Kein Blutvergießen? Die Märzstreiks in Berlin wurden von den Freikorps grausam niedergeschlagen (über 2.000 tote Arbeiter, darunter auch Kinder), die Presse der USPD (Die Freiheit) und der KPD (Rote Fahne) wurde mit Waffengewalt verboten. Wenn es bewaffnete Reaktionen der Arbeiter gegen den militärischen Belagerungszustand gab, so waren diese sehr minoritär und völlig unorganisiert. Die sogenannten „republikanischen“ Soldaten (Republikanische Soldatenwehr, RSW, die von der SPD gebildet wurde) und die Reste der Volksmarinedivision (VMD) wurden von Baron von Lüttwitz‘ Armeekorps, das 31.000 gut ausgebildete, schwer bewaffnete und zu allem bereite Soldaten umfasste, umzingelt und kurzerhand entwaffnet. Noske organisierte das Massaker brutal: „Jeder, der mit der Waffe in der Hand gegen die Regierungstruppen kämpft, wird sofort erschossen“. Sein Aufruf zum Mord wurde sogar in den Gefängnissen gehört: Inhaftierte Aktivisten wie Leo Jogiches, Spartakistenführer und ehemaliger Gefährte von Rosa Luxemburg, oder Heinrich Dorrenbach (einer der Militärkommandanten der VMD) wurden “auf der Flucht“ erschossen.

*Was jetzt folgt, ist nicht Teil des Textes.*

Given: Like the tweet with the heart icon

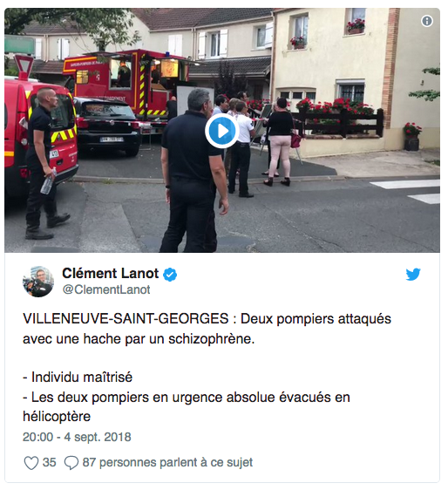Looking at the screenshot, I should (x=31, y=462).
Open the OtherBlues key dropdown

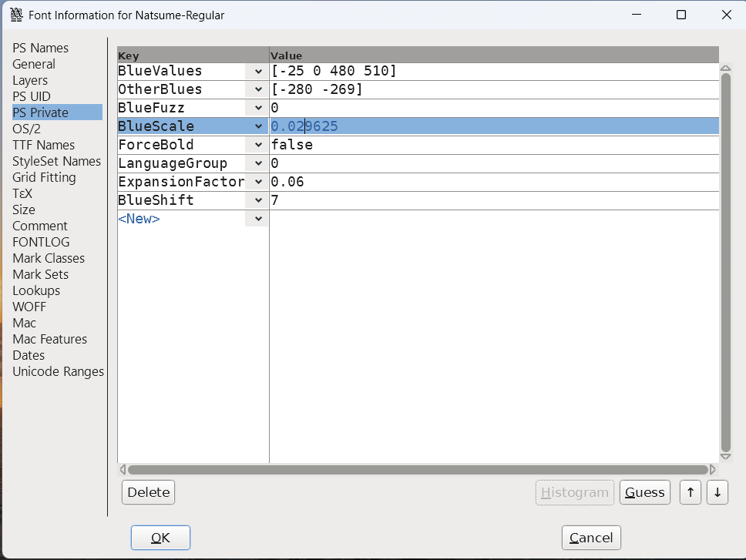pos(257,89)
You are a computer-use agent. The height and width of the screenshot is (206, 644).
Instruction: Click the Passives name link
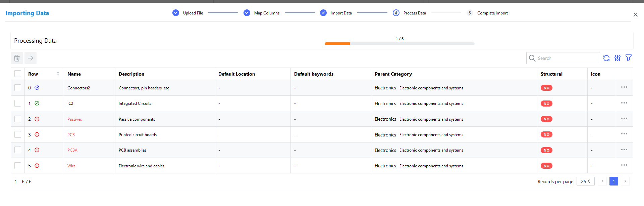[74, 119]

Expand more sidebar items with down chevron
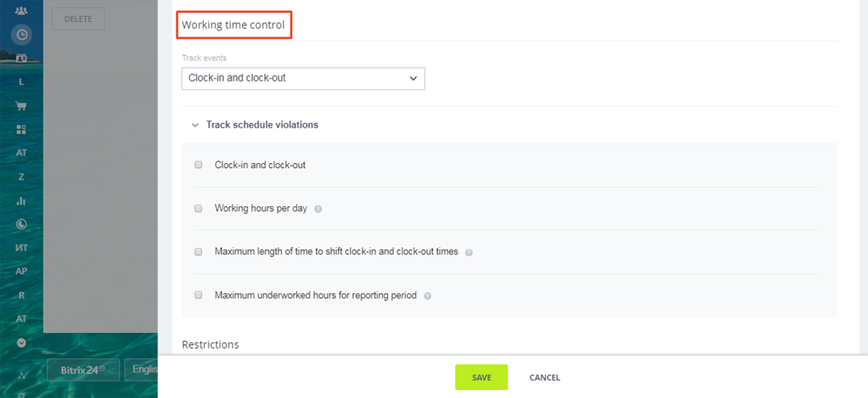point(21,343)

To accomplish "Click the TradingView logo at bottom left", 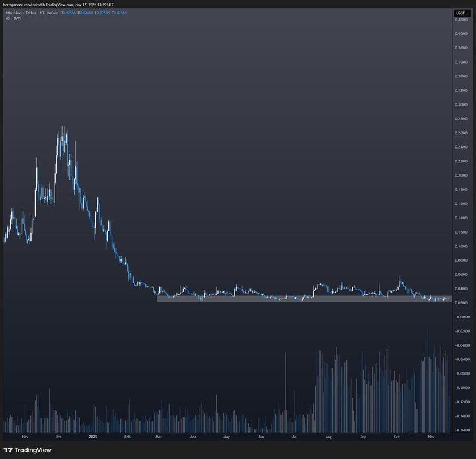I will coord(29,450).
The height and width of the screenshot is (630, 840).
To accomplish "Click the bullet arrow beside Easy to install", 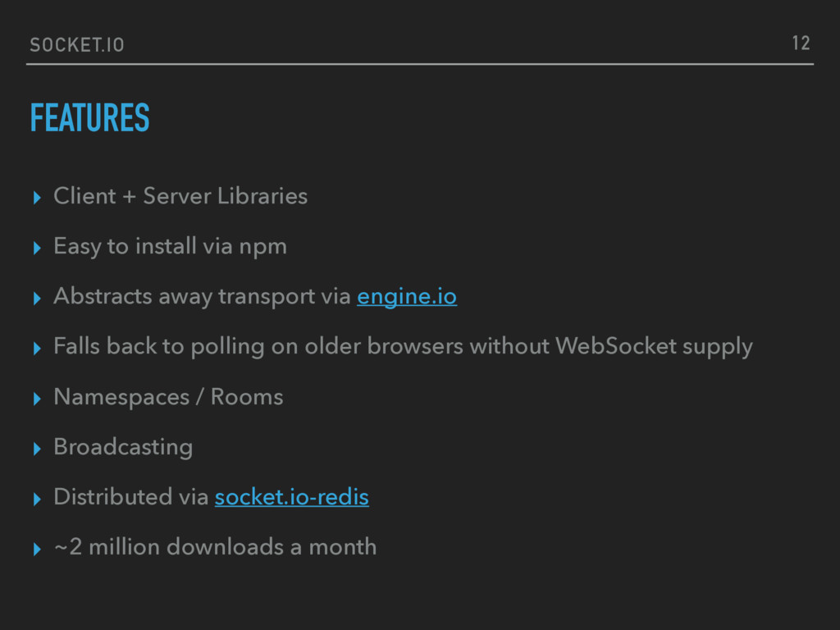I will click(35, 248).
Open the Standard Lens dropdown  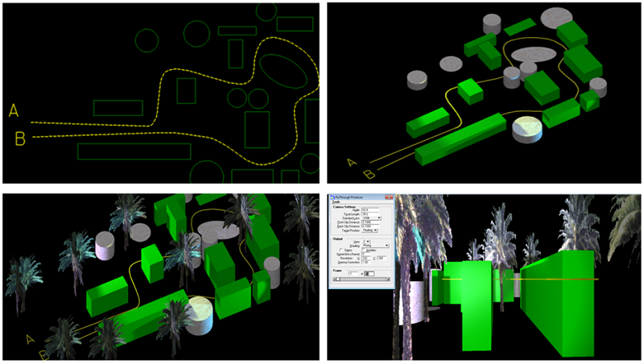coord(379,217)
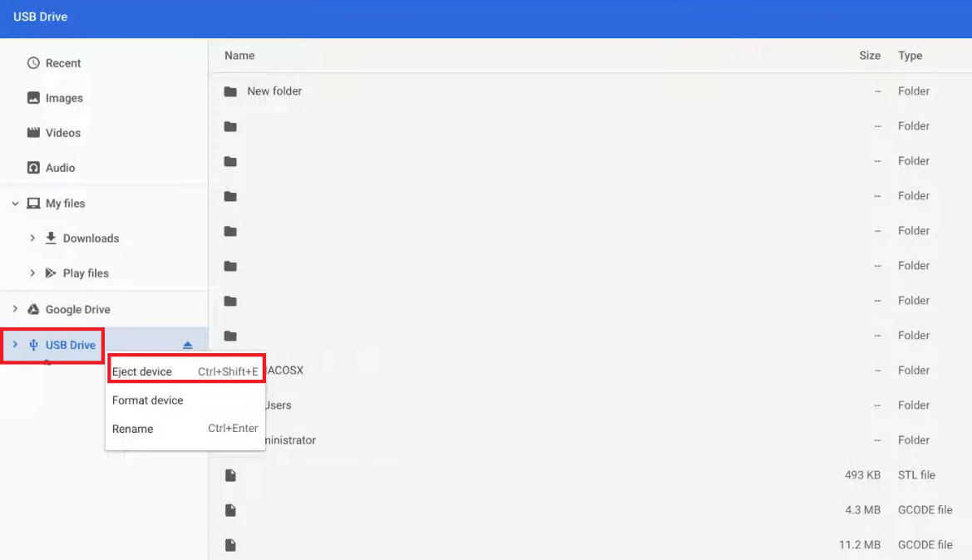Sort files by the Size column header

coord(870,56)
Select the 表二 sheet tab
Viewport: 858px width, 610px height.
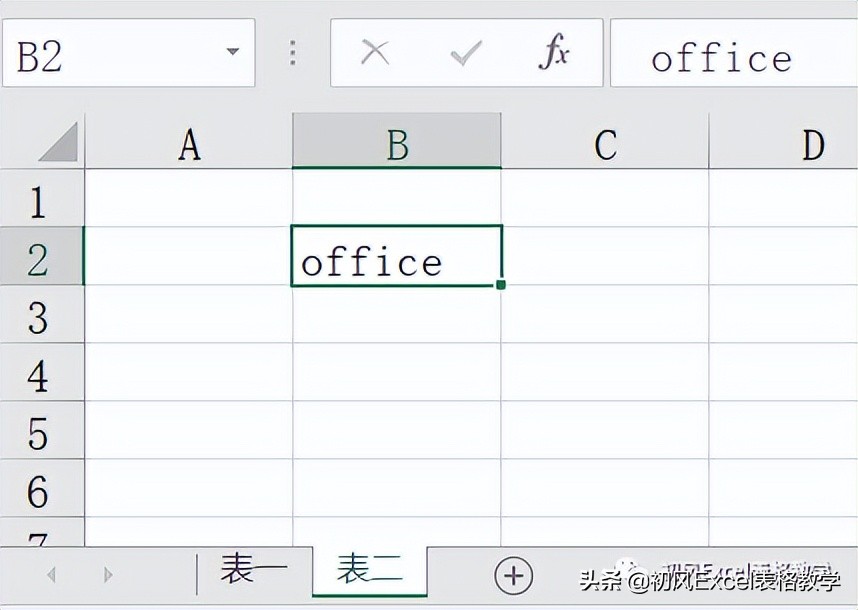coord(370,570)
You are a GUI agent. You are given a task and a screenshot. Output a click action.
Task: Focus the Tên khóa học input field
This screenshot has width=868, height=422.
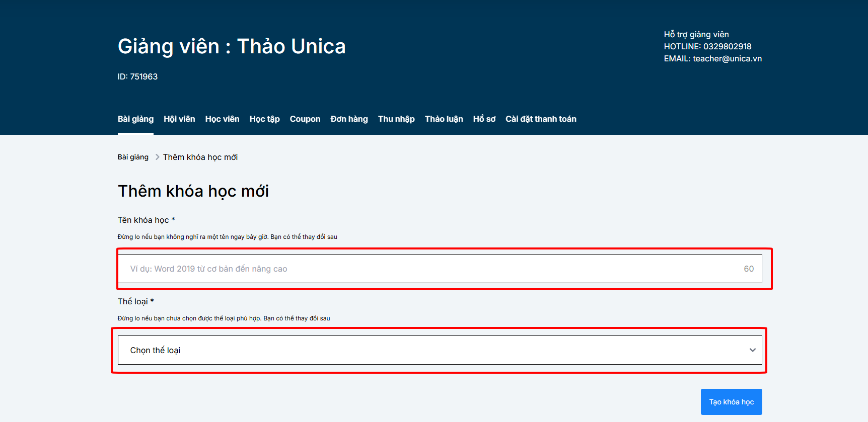[433, 269]
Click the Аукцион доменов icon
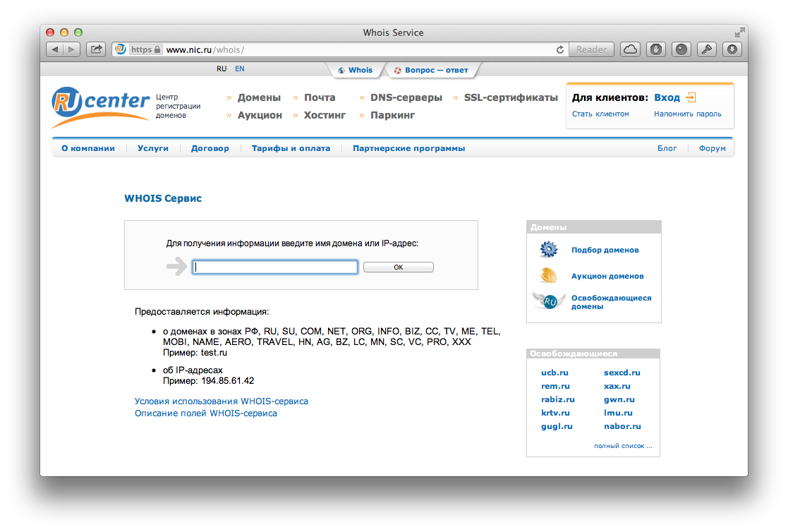The width and height of the screenshot is (788, 532). click(548, 276)
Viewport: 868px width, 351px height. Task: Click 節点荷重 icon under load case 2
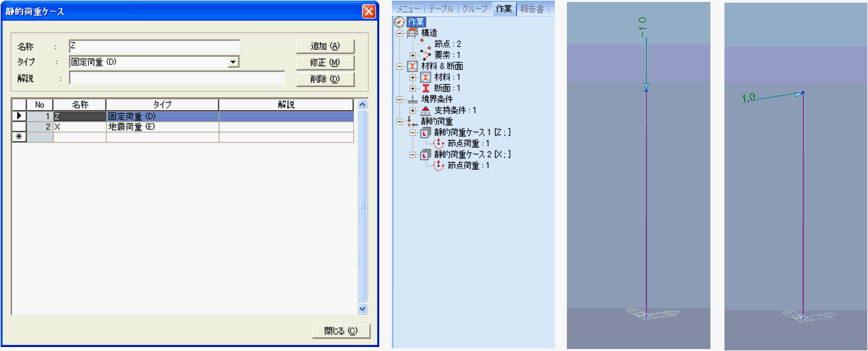[438, 165]
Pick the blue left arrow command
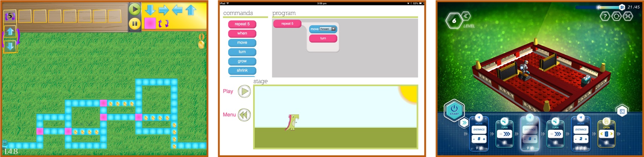 pyautogui.click(x=177, y=10)
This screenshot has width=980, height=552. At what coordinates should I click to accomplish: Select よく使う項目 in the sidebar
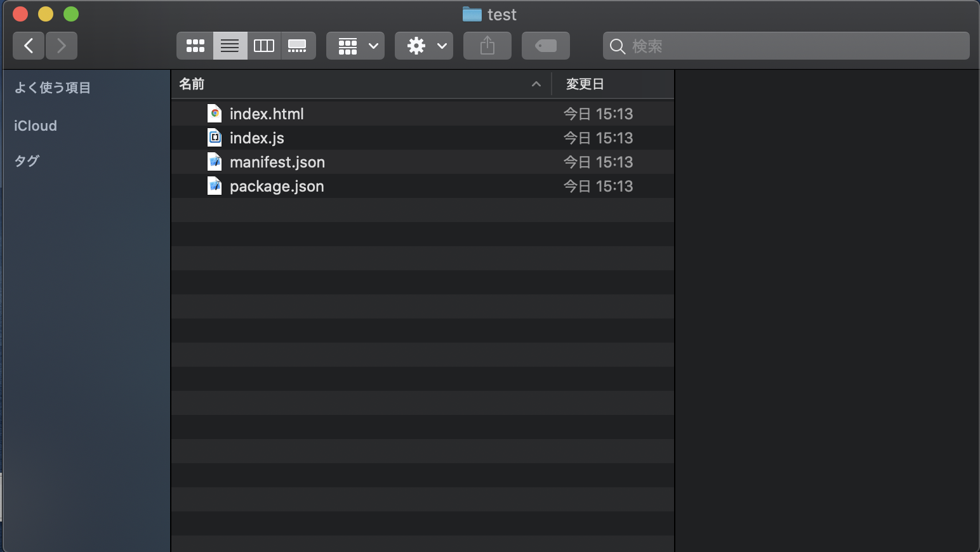pyautogui.click(x=51, y=88)
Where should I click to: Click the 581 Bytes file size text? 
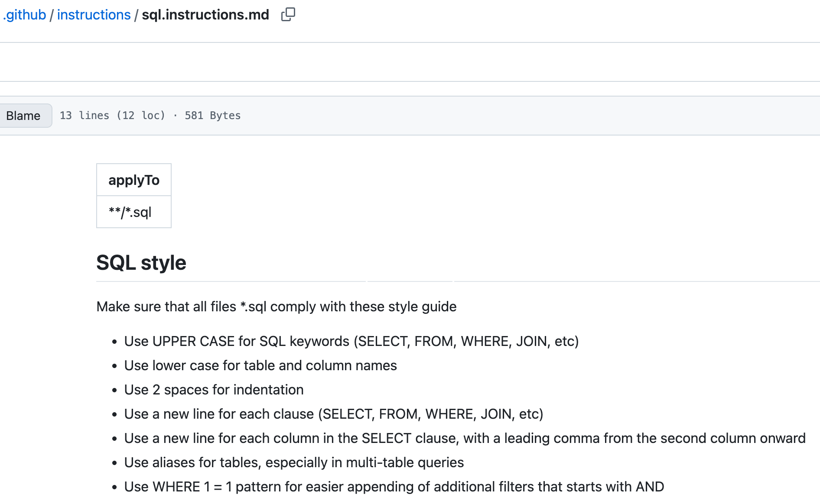tap(212, 116)
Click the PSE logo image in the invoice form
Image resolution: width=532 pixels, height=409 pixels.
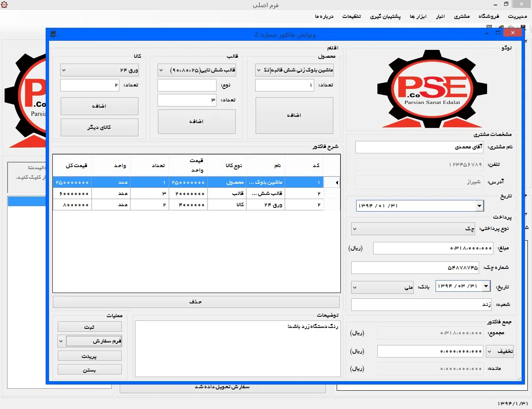[x=432, y=89]
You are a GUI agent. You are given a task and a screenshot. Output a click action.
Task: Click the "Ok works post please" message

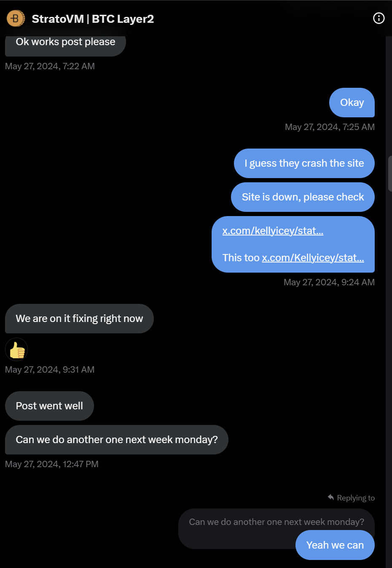pyautogui.click(x=65, y=43)
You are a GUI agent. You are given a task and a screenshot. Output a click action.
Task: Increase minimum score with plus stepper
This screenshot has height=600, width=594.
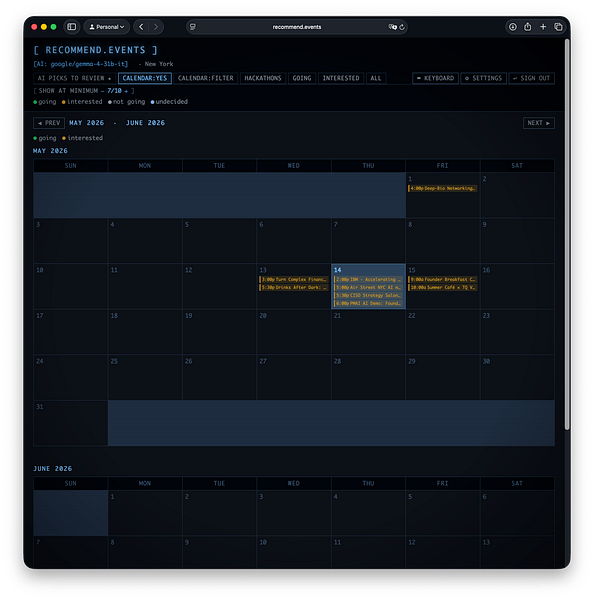point(126,91)
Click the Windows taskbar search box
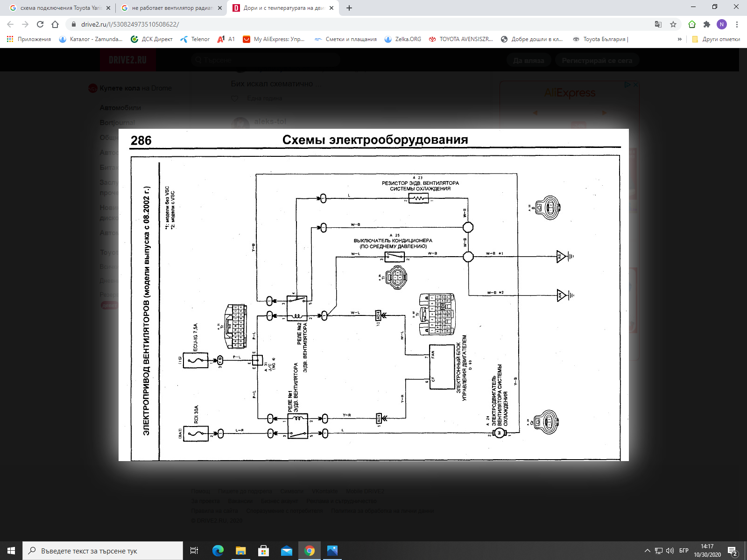747x560 pixels. click(103, 551)
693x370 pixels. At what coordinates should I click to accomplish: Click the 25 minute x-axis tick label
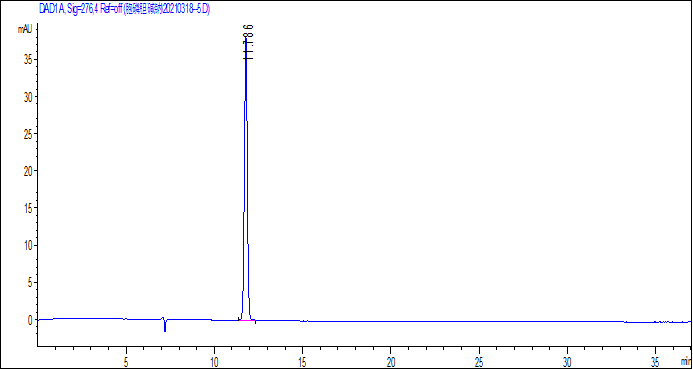pyautogui.click(x=479, y=361)

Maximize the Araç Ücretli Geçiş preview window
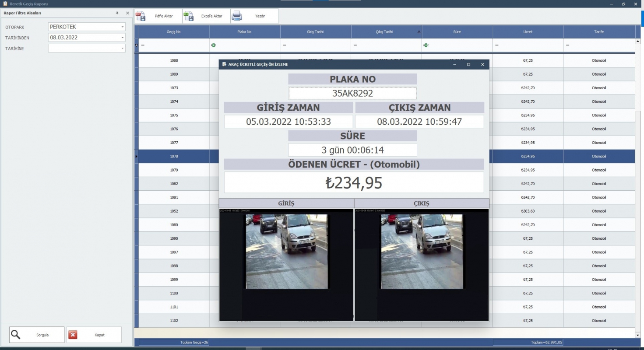pyautogui.click(x=468, y=65)
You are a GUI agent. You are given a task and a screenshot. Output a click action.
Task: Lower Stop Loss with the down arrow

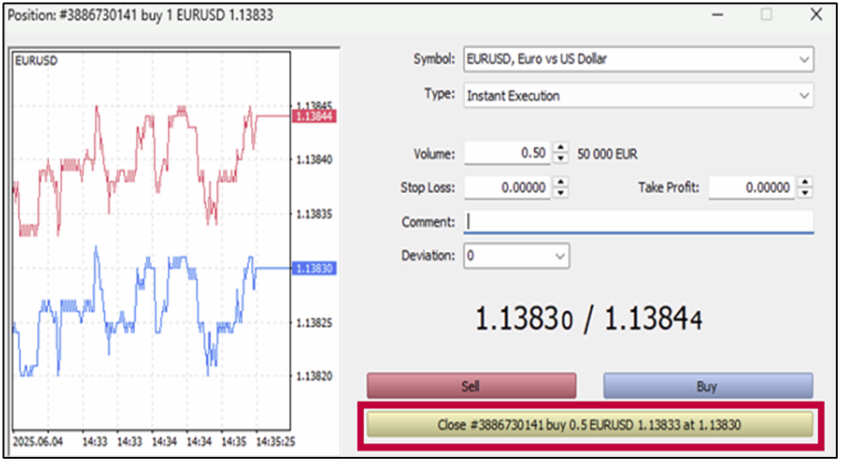coord(560,192)
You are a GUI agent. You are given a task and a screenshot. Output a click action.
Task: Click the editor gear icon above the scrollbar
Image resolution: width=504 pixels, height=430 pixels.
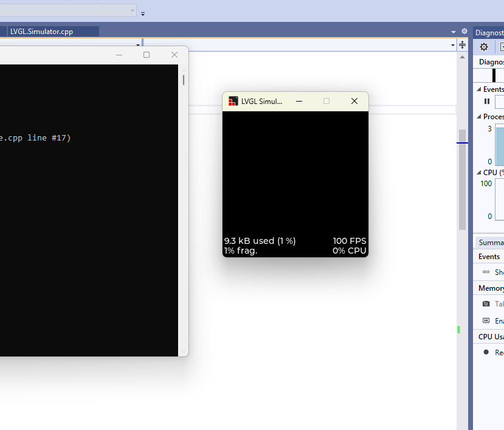click(x=464, y=30)
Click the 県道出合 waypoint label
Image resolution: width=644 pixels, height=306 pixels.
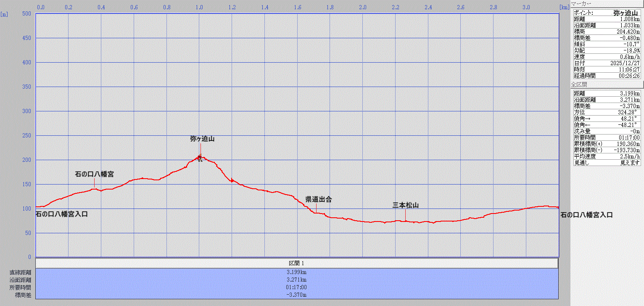[318, 200]
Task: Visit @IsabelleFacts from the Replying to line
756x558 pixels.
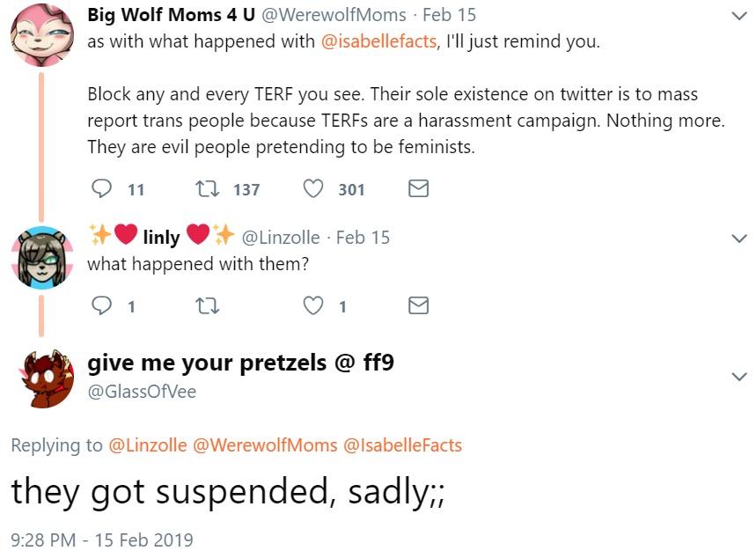Action: point(403,445)
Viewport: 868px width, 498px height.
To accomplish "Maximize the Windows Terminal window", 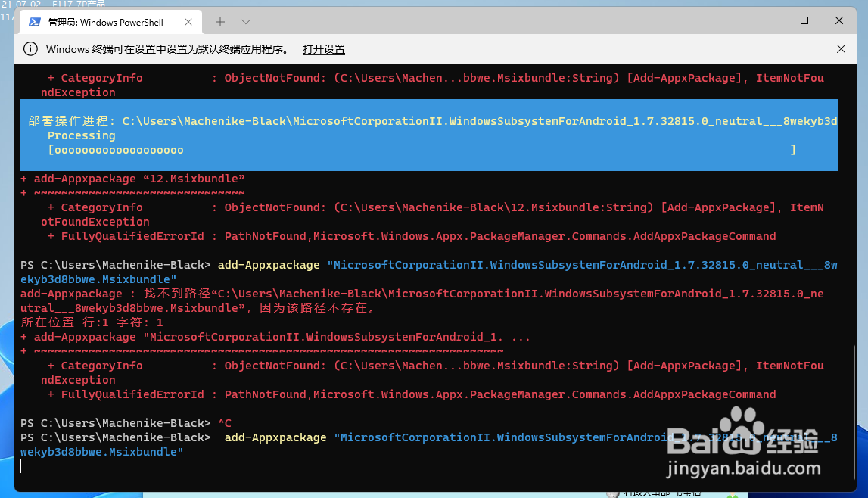I will click(x=804, y=20).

Das vergessene Massaker vor dem Reichstag (Januar 1920)

Eines der großen Verdienste von Weiperts Studie besteht darin, an die vergessenen Massaker zu erinnern, die von der SPD-geführten Soldateska begangen wurden. So zum Beispiel das Massaker vor dem Reichstag (13. Januar 1920), als das Betriebsrätegesetz auf die Tagesordnung gesetzt wurde, dessen Einführung einzig und allein dem Zweck diente, die Forderungen der Arbeiter zu brechen. Die von der Regierung gebildete Sicherheitspolizei (Sipo) (bestehend aus ehemaligen Freikorpsmitgliedern, die von Armeeoffizieren kommandiert wurden) schoss auf die riesige Menge der Demonstranten (über 100.000), vor allem KPD und USPD, die die Verabschiedung des Betriebsrätegesetzes und damit die Entmachtung der Räte in allen Betrieben ablehnten. Die Bilanz waren 42 Tote und mindestens 100 Verletzte, wobei die Sipo Kriegswaffen einsetzte: Granaten und Maschinengewehre.

Der Terror der Freikorps wurde also von der SPD legalisiert (und banalisiert), bevor er beim Kapp-Putsch (März 1920) und bei der Zerschlagung der Roten Ruhrarmee (April 1920) systematisch eingesetzt wurde.

Weipert sieht in dem Massaker vor dem Reichstag nicht eine unglückliche Verkettung von Umständen, bei der „rote“ Extremisten die Provokateure gespielt hätten, wie Liberale und Sozialdemokraten behaupten, um die staatliche Repression zu heiligen:

„Der 13. Januar ist in vielerlei Hinsicht ein Lehrstück über die politische Verhältnisse in Deutschland injener Zeit. Besonders deutlich zeigte sich hier, wie grundlegend unterschiedlich das Politikverständnis in der Rätebewegung einerseits und in den etablierten Institutionen andererseits war. (…) Während im Reichstagsgebäude die Parlamentarier berieten, standen draußen die Demonstranten, ohne direktes Mitspracherecht, dafür aber bedroht und schließlich beschossen von den bewaffneten Organen des Staates. Man glaubte, die Volksvertreter vor dem Volk schützen zu müssen. Und das mit reinemGewissen (…) nicht der Wille des Volkes und dessen Meinungsfreiheit waren im Mittelpunkt, sondern allein die freie Meinungsfreiheit der Parlamentarier“ (S. 185/6).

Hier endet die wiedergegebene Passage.